Source material:
☆ ☆ ☆
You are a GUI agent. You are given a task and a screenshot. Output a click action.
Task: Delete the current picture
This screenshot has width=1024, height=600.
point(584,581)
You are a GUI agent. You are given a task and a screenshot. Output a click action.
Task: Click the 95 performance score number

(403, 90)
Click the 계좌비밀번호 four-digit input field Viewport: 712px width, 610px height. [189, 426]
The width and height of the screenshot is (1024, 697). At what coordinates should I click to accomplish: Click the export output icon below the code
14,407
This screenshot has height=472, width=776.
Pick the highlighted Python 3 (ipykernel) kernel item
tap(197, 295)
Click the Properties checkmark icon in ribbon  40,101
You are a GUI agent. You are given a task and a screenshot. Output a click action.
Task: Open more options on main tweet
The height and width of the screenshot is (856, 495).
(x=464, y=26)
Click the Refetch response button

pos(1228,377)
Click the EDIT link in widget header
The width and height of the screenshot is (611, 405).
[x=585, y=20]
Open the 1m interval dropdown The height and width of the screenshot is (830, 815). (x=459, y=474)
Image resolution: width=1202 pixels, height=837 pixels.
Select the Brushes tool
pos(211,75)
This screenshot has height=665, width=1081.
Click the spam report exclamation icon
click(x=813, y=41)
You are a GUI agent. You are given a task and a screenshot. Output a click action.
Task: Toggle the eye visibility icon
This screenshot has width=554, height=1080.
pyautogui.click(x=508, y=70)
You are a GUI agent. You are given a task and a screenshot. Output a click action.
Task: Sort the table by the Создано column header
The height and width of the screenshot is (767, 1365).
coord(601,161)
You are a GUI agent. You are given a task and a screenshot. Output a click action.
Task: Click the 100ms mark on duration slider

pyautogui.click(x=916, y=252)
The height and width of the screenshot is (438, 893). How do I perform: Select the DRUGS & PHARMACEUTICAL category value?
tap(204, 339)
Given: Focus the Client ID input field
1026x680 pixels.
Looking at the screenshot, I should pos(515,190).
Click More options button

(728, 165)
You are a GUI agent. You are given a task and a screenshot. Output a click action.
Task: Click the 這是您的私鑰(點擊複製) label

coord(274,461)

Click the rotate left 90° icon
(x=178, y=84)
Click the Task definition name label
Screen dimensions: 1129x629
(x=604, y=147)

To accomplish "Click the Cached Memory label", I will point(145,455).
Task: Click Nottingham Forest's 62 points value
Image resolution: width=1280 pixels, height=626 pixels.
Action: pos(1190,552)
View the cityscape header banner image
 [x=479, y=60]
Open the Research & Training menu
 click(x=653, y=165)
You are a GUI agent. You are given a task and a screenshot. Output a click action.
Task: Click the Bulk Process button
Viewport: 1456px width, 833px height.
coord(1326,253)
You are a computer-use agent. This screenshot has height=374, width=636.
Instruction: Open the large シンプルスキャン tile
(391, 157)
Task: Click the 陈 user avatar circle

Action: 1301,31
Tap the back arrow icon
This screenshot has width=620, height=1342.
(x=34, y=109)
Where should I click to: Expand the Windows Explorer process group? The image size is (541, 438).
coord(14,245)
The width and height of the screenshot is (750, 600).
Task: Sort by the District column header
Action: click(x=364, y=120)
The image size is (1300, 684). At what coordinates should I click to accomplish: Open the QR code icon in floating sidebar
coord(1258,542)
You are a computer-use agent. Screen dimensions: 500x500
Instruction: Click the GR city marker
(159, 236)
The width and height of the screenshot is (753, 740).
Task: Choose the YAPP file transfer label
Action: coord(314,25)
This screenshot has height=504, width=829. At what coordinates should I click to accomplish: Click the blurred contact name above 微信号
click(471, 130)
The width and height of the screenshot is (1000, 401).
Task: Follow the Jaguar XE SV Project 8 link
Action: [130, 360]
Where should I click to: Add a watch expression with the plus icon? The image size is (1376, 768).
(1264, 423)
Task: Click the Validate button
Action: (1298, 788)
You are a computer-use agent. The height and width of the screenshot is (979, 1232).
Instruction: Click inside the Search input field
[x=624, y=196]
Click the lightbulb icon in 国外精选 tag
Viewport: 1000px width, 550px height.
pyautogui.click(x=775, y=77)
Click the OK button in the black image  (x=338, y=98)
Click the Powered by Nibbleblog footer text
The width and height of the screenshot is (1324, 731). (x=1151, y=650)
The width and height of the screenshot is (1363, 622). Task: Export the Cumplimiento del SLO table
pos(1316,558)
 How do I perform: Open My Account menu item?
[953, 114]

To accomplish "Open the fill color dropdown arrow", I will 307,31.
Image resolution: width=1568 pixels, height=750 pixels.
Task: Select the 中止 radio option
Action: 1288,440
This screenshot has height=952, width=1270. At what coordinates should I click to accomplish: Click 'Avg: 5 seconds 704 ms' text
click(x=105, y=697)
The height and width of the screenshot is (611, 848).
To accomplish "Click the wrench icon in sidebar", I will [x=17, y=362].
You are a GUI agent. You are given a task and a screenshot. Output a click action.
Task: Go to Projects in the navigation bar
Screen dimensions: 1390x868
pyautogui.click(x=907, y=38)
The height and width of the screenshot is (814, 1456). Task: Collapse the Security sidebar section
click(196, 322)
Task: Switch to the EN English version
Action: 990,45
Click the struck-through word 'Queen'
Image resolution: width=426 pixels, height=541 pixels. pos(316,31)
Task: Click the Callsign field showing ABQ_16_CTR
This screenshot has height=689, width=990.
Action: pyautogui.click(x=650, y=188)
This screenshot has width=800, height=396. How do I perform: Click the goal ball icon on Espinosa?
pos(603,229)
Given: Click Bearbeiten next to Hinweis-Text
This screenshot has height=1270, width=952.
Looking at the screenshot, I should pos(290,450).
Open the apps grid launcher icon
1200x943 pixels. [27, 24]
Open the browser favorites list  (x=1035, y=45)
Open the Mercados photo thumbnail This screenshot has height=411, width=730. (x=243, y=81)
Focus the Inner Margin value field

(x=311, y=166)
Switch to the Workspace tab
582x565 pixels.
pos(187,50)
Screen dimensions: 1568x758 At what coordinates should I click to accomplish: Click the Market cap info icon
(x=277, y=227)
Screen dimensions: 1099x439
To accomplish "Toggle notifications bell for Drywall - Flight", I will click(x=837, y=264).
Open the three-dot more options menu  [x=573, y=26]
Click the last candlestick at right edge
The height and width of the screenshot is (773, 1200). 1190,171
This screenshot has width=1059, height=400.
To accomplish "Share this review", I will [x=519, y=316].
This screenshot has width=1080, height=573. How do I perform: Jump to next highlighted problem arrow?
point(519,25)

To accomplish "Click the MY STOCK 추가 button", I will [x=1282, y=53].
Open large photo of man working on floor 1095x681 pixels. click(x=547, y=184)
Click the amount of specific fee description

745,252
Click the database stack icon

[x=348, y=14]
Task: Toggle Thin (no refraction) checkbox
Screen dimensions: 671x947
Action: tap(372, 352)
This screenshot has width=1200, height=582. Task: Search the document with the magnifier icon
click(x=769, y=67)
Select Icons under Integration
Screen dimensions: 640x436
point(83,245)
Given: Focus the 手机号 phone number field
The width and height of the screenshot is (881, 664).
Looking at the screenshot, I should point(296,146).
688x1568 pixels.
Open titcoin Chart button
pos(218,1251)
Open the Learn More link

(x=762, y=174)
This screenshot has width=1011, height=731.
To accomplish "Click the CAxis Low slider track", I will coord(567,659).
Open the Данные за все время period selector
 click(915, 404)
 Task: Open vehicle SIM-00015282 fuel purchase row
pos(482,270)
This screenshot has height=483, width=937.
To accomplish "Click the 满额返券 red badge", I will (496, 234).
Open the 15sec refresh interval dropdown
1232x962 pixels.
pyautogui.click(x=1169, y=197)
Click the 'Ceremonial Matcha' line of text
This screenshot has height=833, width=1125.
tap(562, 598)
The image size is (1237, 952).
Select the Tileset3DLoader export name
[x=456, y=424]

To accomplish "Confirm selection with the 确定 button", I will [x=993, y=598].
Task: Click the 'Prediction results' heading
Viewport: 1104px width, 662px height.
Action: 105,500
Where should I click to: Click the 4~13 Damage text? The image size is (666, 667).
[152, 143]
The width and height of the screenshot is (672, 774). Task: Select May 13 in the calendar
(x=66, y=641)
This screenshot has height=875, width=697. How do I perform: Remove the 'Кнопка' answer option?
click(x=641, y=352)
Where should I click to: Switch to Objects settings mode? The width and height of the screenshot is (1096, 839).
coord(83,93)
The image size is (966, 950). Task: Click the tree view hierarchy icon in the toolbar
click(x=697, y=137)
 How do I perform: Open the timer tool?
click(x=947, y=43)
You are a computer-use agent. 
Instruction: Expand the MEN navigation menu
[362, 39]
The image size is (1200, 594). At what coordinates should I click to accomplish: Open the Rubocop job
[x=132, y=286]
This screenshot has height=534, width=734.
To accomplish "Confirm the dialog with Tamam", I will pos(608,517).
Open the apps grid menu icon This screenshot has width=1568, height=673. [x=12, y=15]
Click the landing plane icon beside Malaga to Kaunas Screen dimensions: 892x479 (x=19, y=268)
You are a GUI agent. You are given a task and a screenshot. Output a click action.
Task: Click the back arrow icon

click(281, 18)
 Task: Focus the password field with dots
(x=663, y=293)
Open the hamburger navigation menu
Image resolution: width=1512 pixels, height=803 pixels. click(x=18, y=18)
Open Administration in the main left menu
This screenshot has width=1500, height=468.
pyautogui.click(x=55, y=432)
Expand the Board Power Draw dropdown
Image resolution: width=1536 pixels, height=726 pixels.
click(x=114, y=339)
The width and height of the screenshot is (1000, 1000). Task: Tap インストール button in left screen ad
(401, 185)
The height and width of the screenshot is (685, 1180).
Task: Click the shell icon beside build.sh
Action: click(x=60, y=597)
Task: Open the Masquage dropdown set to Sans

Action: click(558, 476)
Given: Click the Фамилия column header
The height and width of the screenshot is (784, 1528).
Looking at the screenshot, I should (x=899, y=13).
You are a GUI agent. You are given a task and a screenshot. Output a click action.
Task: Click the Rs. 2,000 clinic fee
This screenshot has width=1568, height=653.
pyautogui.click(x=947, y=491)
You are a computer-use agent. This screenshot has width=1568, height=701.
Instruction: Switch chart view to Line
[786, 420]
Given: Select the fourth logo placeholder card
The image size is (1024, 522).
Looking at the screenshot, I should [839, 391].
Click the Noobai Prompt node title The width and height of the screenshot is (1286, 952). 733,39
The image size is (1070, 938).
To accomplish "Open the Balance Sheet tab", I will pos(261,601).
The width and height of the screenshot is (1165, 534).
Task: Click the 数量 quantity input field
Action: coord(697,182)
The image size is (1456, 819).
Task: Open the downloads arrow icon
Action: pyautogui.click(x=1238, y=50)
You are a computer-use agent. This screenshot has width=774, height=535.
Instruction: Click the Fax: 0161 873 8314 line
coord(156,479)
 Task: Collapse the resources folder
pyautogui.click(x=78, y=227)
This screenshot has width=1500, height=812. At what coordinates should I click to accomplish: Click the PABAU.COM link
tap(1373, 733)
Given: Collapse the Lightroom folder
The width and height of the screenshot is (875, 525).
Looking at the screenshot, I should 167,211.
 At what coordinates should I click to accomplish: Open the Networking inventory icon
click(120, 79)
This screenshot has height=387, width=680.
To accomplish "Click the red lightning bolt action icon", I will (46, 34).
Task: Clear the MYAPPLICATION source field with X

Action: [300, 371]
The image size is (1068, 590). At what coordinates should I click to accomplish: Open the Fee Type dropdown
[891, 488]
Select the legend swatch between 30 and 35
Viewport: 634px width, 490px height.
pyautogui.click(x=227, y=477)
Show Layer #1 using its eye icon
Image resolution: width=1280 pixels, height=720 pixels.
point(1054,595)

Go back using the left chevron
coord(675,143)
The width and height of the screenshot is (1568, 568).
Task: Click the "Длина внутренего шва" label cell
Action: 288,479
☆ ☆ ☆
Set exercise:
Locate every line in the material above that contains the word "arrow", and copy each of those lines in full.

Task output:
Tap the back arrow icon
To accomplish "Open the fill color dropdown arrow", I will 307,31.
This screenshot has width=1080, height=573. How do I perform: Jump to next highlighted problem arrow?
Task: Click the back arrow icon
Task: Open the downloads arrow icon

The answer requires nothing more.